■ **DOCUMENT SECTION**
__________________________________________________
The first question that must be asked concerns the existence of river systems during this period. The Colorado River Basin is a dry area today with most river water supplied by runoff from high mountain systems (which were generally lower during most of the Cenozoic). It is therefor useful to provide evidence that sufficient water was present in the past to support river systems; and in particular, if there was drainage exiting the Colorado Plateau to other areas.
During the Paleocene and Eocene Epochs, a large lake (or series of lakes) about the size of Lake Ontario developed in southern and central Utah, and with time it (they) extended northeastward into Colorado and Wyoming. During the same time span, sediments brought in from somewhere else buried most of Wyoming’s Laramie Range and Owl Creek Mountains. This would require a large river system. During the early Oligocene, the climate was wet enough to support large Sequoia trees next to a lake just east of the Colorado Plateau at Florissant Fossil Beds National Monument. During the late Oligocene and through most of the Miocene it was drier, but rivers still dissolved a lot of salt from the old Paradox Basin area and deposited it in western and northwestern Utah. We note that this is the only time period that had significant salt accumulation; thus any other salt dissolved in river systems must have exited the area without being left behind in evaporative basins. Thus, we conclude that major river systems existed throughout the Colorado Plateau area, and the next problem is to try to deduce where they were.
Can rivers
run uphill to get across mountains?
There are many locations throughout the western U.S. where rivers have cut canyons through mountain ranges instead of taking easier, lower routes around them. For example, the Wasatch Range near Salt Lake City is of recent origin and is still rising. Yet, rivers such as the Weber, Ogden, and Provo cut right through the range producing canyons thousands of feet deep. We can conclude that the rivers were in place first; and as the mountain range rose, the rivers acted as stationary band saws cutting deep groves into the rising block. There are examples where even arroyos have cut canyons through rising blocks. For example, east of Albuquerque, NM, highway I-40 uses Tijeras Canyon cut by Tijeras Arroyo through the Sandia Mountains. This leads to the following important rule. An established river (or stream or even an arroyo) is frequently capable of maintaining its path through a rising mountain range.
__________________________________________________
■ **TO BE DONE**
Continue the passage on ancient rivers of the Colorado Plateau, picking up right after its last sentence.

■ **DATA**
__________________________________________________
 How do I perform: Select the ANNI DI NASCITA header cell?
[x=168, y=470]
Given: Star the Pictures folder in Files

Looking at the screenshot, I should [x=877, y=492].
__________________________________________________
■ **TASK ANSWER**
Alternately, a river may try to maintain a path through a rising mountain mass but eventually be forced to abandon this channel. An example of this phenomenon is Unaweep Canyon located high on the Uncompahgre Plateau southwest of Grand Junction, Colorado. An ancient river was here (will be identified later), but long ago it found an easier route.
It is also possible to have both events occur at the same location over a period of time if the mountain range has several distinct periods of uplift. A river may be able to maintain a canyon during a first uplift and then abandon it during a second uplift. Such a combination would only happen rarely, but should subsequent events reactivate this ancient canyon millions of years later, it would be a geologic grand finale.
What happens to water if it exists on a slope? The obvious answer is - it runs downhill. More precisely, unless there is some obstruction, it runs directly downhill at right angles to the contour lines that appear on topographic maps. This leads to another important rule. When a river (stream, etc.) first develops, it will take the easiest downhill path that is available. If a modern river follows a more illogical course, it is because it (or a related predecessor) became entrenched in an ancestral easier course, and has resisted changes produced by subsequent erosion, mountain uplifts, etc. The illogical course of the river has thus preserved a record of the old topography. Equally important, if there are stream deposits, paleovalleys, etc. in areas that are now at higher elevations not occupied by current rivers; then these areas (and any linked strata) must have been lower at some time in the past.
If a river uses bits and pieces of an ancestral drainage established during some earlier topography and then integrates these with drainage derived from current topography; it can produce some rather bazaar results. For example, both the Laramie Range in Wyoming and the Gore Range in Colorado contain streams that start down one side of the mountain range, and then make 180-degree turns back through the crest of the range to flow down the other side. In both of these ranges, the sections of the streams that reverse back through the crests are remnants of ancestral rivers. This double-back phenomenon shows up frequently in other locations throughout the southwest.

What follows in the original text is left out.